I'm familiar with the strategy of saving enough "old person" money in these accounts and then shifting towards taxable/roth savings for FIRE purposes. I think we are nearing this point. However, part of me also thinks why not just continue putting the money in 401ks and plan to pay the 10% penalty for early withdrawal during our FIRE years. Assuming we both have quit our day jobs, we would now be down in the 10-15% tax brackets, so at worst we are breaking even on our ultimate payment to the IRS, but have had the benefit of tax-free compounding interest up to that point. We might be able to utilize a Roth IRA ladder to ease this burden as well, but figure if we go this route it would be best to conservatively plan on having to pay the 10% penalty.

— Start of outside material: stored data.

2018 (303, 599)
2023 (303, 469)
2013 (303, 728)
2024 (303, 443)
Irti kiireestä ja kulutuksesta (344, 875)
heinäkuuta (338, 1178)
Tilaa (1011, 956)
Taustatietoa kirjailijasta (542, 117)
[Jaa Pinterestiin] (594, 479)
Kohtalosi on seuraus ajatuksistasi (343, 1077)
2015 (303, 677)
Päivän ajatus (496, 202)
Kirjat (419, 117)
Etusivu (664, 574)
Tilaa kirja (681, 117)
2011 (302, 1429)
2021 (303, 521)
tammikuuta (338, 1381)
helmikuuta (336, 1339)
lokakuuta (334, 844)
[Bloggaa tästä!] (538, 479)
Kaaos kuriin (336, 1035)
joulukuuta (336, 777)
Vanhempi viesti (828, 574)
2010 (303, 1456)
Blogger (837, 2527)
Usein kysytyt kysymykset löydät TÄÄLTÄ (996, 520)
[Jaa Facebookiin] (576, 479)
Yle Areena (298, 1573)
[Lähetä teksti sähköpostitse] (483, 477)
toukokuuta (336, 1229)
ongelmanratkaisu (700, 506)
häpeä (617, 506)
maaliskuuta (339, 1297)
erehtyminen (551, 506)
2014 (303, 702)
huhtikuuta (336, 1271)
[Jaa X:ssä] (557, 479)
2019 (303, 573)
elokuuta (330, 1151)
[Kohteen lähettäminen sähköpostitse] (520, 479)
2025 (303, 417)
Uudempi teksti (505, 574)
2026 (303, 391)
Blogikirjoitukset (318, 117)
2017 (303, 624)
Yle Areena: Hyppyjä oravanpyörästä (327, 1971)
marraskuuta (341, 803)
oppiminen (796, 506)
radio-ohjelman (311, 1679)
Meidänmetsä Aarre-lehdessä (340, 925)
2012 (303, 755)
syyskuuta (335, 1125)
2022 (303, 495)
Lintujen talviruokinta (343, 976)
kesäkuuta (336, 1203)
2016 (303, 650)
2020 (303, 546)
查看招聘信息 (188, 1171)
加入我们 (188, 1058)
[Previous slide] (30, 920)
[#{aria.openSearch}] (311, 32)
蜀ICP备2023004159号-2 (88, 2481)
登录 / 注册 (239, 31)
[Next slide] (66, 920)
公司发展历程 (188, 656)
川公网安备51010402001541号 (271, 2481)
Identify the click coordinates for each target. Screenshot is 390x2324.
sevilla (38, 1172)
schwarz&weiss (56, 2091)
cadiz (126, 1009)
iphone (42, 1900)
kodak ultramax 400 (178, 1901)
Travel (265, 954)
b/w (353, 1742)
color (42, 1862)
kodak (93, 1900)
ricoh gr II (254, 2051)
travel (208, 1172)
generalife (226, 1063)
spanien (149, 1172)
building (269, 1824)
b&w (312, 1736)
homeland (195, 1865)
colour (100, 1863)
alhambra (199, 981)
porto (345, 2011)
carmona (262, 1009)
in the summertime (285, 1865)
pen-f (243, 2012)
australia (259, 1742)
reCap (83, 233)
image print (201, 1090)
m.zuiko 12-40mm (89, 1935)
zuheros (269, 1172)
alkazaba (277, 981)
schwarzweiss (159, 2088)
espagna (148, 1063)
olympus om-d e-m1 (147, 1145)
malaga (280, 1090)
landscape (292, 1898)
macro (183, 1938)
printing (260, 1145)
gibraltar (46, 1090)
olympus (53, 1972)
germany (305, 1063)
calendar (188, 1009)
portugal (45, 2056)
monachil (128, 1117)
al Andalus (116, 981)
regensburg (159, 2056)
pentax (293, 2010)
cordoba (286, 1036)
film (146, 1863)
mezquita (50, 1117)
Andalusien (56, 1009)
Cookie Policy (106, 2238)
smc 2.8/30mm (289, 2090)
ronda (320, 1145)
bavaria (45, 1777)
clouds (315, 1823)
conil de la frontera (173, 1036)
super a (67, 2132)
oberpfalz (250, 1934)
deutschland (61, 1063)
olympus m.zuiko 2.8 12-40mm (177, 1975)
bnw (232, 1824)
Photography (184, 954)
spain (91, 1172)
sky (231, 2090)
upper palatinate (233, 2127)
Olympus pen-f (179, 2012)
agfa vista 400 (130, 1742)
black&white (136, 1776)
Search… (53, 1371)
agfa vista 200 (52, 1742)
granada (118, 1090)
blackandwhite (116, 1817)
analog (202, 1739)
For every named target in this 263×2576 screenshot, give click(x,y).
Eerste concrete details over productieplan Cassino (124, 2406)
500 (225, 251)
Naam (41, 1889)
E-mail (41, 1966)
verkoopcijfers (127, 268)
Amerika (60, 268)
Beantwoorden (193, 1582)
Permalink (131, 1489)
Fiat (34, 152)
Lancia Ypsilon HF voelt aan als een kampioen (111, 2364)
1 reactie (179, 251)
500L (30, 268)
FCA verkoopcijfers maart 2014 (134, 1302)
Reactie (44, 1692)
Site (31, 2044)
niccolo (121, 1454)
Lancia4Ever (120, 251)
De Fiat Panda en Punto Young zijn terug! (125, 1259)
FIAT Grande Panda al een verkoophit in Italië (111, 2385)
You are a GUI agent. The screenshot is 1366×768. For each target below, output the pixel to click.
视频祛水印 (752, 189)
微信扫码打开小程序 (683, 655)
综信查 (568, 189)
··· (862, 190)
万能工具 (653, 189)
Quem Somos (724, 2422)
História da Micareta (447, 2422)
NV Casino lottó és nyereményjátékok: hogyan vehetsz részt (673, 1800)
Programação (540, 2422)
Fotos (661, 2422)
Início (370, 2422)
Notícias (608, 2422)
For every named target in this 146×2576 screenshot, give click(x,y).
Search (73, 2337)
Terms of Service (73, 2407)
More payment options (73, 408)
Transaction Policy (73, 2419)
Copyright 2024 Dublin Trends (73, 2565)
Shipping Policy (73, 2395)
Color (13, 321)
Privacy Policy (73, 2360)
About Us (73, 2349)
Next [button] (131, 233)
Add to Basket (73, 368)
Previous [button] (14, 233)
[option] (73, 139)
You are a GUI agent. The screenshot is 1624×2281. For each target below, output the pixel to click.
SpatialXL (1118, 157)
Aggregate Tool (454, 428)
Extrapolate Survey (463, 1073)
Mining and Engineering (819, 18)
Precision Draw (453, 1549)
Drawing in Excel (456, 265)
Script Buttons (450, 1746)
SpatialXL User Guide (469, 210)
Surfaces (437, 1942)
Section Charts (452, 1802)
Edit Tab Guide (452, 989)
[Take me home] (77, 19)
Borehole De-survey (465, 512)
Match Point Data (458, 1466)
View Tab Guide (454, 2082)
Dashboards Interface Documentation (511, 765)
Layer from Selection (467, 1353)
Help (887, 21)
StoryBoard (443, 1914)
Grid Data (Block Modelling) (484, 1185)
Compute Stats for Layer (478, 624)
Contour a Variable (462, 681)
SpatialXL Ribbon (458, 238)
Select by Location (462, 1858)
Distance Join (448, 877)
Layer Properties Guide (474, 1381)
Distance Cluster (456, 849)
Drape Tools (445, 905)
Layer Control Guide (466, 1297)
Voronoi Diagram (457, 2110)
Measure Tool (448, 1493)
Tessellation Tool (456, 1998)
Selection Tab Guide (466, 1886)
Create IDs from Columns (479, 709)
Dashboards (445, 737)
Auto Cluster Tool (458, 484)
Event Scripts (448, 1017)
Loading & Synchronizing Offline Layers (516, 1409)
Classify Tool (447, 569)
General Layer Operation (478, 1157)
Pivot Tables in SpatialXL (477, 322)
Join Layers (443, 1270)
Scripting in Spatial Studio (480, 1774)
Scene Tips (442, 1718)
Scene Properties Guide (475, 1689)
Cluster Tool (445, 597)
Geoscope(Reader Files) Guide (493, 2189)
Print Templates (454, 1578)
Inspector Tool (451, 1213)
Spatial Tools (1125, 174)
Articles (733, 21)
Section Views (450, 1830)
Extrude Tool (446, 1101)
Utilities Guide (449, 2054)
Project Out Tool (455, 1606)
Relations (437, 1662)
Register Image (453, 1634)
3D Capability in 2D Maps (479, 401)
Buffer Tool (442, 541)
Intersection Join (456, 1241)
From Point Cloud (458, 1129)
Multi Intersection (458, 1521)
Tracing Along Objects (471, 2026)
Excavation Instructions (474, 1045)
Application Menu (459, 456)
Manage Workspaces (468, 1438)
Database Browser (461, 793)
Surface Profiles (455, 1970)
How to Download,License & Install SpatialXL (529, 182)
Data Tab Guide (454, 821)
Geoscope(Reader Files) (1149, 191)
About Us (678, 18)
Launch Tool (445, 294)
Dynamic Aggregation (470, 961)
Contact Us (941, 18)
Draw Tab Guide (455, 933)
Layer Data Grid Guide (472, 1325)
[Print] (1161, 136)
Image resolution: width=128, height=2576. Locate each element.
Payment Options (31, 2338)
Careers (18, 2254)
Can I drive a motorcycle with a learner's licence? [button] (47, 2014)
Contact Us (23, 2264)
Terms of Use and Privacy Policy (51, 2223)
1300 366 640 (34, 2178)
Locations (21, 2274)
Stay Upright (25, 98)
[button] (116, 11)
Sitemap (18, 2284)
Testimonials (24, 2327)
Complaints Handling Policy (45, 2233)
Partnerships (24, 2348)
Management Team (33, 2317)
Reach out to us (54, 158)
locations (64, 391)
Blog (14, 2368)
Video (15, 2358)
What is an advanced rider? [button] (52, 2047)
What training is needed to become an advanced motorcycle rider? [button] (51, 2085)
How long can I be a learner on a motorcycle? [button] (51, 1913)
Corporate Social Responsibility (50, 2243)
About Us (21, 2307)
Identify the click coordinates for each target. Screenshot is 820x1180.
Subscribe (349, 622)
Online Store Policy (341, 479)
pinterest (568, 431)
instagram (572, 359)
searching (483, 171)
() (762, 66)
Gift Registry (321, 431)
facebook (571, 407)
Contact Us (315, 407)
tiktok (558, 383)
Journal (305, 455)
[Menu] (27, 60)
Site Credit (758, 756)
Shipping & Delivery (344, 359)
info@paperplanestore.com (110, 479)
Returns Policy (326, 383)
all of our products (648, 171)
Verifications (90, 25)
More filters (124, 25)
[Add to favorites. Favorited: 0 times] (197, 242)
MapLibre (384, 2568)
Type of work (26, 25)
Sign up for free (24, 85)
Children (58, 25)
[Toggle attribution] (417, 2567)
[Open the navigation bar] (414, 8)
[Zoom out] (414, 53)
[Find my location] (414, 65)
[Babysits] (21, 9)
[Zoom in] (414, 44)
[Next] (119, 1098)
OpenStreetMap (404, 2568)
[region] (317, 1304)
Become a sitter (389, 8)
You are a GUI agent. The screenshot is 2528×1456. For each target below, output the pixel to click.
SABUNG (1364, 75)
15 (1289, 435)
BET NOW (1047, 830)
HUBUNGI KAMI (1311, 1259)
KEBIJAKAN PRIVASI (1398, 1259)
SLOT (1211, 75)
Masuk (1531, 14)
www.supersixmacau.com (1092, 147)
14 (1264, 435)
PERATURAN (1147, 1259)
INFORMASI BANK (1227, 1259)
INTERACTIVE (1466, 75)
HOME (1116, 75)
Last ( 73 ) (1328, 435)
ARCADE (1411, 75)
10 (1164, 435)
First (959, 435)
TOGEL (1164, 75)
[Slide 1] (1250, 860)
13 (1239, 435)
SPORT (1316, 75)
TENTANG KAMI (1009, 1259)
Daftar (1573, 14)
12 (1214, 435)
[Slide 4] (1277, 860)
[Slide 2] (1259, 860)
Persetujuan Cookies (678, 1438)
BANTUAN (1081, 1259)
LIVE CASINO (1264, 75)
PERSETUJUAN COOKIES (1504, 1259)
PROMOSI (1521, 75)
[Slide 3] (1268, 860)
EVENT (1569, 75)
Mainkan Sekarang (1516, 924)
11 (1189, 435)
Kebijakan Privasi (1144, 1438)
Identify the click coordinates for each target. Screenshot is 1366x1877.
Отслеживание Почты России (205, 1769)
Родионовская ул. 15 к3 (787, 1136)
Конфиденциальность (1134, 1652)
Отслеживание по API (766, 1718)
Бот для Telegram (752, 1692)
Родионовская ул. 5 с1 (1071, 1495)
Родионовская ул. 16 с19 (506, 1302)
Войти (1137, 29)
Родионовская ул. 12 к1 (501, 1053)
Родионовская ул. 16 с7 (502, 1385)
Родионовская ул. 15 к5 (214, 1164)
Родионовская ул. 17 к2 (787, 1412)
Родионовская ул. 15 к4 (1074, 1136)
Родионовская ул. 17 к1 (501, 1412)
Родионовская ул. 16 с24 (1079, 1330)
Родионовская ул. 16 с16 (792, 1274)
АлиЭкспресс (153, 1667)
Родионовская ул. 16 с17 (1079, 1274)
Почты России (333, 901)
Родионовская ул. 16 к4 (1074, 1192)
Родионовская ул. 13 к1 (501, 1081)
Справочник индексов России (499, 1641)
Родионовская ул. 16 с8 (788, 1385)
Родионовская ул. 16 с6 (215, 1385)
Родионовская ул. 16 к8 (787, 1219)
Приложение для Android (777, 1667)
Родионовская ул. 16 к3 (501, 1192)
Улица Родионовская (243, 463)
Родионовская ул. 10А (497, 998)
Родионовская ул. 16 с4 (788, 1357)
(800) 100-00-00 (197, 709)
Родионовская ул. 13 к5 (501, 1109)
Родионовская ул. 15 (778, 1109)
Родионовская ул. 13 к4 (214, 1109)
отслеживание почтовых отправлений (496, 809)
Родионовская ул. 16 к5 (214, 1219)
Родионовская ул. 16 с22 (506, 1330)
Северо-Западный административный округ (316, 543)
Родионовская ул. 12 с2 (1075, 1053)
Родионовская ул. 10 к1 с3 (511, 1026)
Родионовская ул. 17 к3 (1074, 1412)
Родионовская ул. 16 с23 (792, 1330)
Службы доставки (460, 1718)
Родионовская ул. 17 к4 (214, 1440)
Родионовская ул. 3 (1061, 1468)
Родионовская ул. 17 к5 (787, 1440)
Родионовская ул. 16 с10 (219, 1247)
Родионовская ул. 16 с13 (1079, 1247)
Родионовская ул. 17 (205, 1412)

At the same time, we've been leaning towards the idea of saving cash each year to put towards real estate investing for some rental income during FIRE. We feel this could provide a more steady income during FIRE years, rather than being at the mercy of the stock market. But stocks have served us well thus far…
What do you think is our best strategy forward? Thanks for your input!